» **Exercise**
Exactly as they appear, set down all of the records.

Dataset entries

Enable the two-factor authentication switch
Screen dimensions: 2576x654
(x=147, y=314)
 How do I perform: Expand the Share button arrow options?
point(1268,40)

» **Expected output**
Enable the two-factor authentication switch
Screen dimensions: 2576x654
(x=147, y=314)
 How do I perform: Expand the Share button arrow options?
point(1268,40)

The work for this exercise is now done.